_Your objective:_
Copy nothing but the lines below running from the line containing "This screenshot has width=414, height=896." through the line containing "View The Buy Out Company customer", both end lines included.

_Data for this task:_
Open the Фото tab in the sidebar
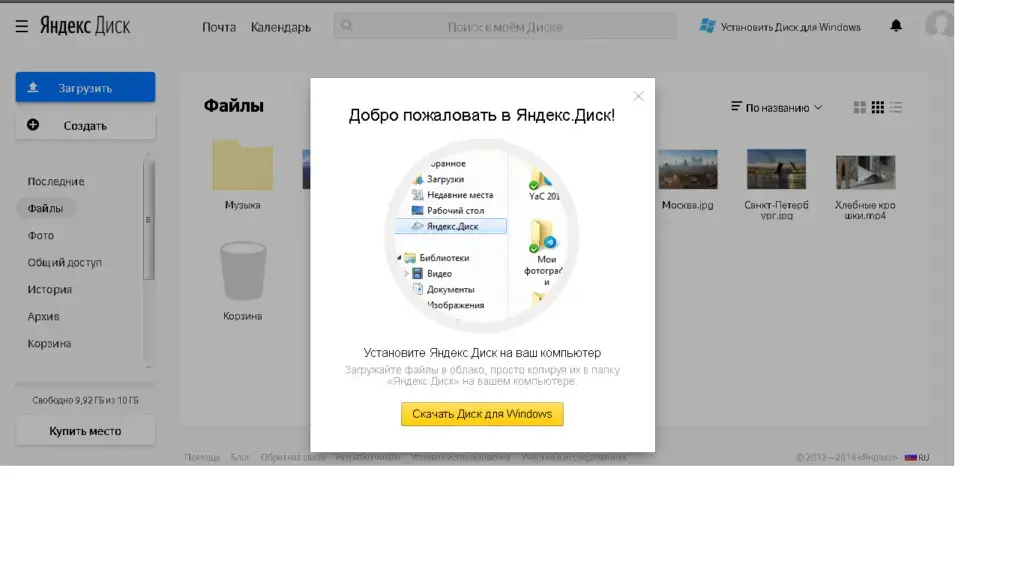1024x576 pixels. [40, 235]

--

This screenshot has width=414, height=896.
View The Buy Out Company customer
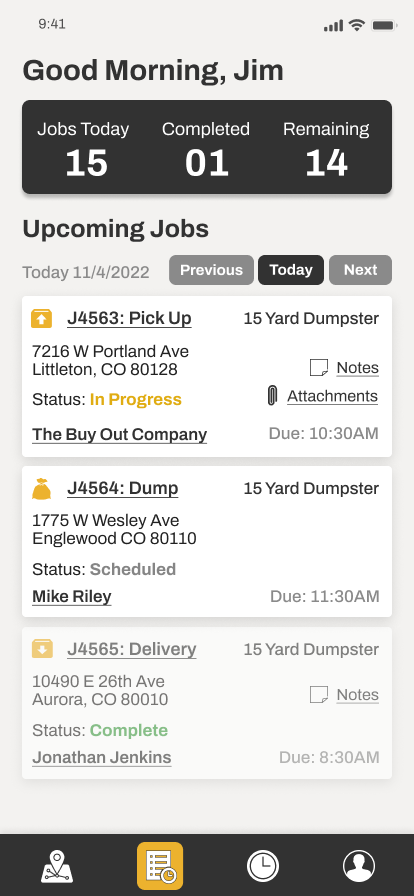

---

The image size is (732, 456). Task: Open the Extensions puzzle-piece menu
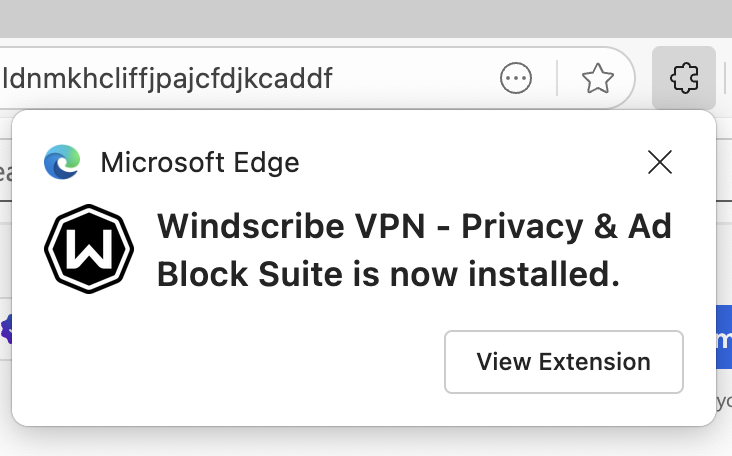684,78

_Reply to the exercise:_
This screenshot has width=414, height=896.
View The Buy Out Company customer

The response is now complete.